Sanderson et al, ELMNP 2006
From ScribbleWiki: Analysis of Social Media
Short Text Authorship Attribution via Sequence Kernels, Markov Chains and Author Unmasking: An Investigation
Authors: Conrad Sanderson and Simon Guenter
This paper evaluates the usefulness of sequence kernel based approaches for the task of authorship attribtion, compares their performances with two probabilistic approaches based on Markov chains of characters and works; and discusses the application of each approach to short text analysis.
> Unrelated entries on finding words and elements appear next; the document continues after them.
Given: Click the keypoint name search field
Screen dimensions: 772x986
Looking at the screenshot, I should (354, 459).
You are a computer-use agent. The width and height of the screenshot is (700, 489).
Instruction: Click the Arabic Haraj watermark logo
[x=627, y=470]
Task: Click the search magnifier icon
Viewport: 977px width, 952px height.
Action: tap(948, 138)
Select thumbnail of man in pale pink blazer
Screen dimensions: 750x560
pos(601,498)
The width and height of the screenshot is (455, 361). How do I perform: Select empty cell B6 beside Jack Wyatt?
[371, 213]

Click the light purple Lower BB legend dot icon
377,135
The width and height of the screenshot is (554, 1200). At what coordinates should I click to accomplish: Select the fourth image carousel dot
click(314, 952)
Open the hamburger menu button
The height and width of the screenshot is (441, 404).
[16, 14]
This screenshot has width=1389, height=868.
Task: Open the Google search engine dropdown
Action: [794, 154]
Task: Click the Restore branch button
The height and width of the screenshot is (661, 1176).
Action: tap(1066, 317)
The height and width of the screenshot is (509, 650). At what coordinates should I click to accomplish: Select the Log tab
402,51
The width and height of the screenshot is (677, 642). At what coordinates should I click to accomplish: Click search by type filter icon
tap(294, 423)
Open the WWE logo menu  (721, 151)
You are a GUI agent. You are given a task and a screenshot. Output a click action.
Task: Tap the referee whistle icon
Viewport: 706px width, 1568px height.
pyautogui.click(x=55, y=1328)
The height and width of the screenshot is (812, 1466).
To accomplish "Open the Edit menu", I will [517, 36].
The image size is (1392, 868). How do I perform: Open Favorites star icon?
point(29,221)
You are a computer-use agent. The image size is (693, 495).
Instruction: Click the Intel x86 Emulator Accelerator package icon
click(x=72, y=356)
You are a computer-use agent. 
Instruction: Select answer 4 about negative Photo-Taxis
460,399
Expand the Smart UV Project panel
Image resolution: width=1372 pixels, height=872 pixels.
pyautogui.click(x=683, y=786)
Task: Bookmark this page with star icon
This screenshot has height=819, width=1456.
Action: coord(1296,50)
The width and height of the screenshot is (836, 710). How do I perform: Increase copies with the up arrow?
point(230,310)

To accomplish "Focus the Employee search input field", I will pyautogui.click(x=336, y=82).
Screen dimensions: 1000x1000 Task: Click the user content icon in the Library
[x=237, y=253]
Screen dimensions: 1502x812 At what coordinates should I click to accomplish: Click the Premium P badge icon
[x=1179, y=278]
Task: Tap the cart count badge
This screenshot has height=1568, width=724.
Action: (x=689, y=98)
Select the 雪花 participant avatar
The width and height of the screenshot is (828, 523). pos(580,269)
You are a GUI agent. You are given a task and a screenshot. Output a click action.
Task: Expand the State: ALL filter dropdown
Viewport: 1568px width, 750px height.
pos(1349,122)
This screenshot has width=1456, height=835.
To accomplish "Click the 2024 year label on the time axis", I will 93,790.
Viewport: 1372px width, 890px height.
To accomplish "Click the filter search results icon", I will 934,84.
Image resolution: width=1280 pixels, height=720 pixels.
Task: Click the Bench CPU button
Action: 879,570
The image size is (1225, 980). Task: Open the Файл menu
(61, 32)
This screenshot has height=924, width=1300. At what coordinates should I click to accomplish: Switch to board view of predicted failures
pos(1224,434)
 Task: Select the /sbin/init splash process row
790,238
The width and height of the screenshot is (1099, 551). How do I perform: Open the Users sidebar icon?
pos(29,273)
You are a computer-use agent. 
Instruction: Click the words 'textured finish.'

They use Markov chains to estimate the likelihood of the text having been written by an author A, and the generic author G, basically providing a measure of confidence for the authorship attribution to A, as well as a measure of how far this article deviates from the writing style of all authors. One issue with their Markov approaches is that they might have heavy biases towards a particular author when working with a small corpus, as there might be a small set of chains, and when a previously unseen chain is encountered it may have too much influence.The authors' discussion of SVMs is brief. They state that binary SVMs are traditional, but that sequence-based kernels are emerging, proposing one kernel belonging to this family. They utilise weights dependent only on the length of each sequence, each falling into one of the following functions: specific length, bounded range, bounded linear decay, and bounded linear growth. To allow comparison of different length texts they also propose a normalized version of the kernel.
They conclude that character-based sequences are more valuable than word-based sequences, as the latter could have much higher dimensionality and be far sparser.The authors conduct a large amount of evaluation, showing that Markov character chains generally outperform the other methods discussed, but with character-based sequence kernels coming in at a close second. In their studies, Markov character chains were particularly useful for small numbers of characters, making them valuable for short text authorship attribution.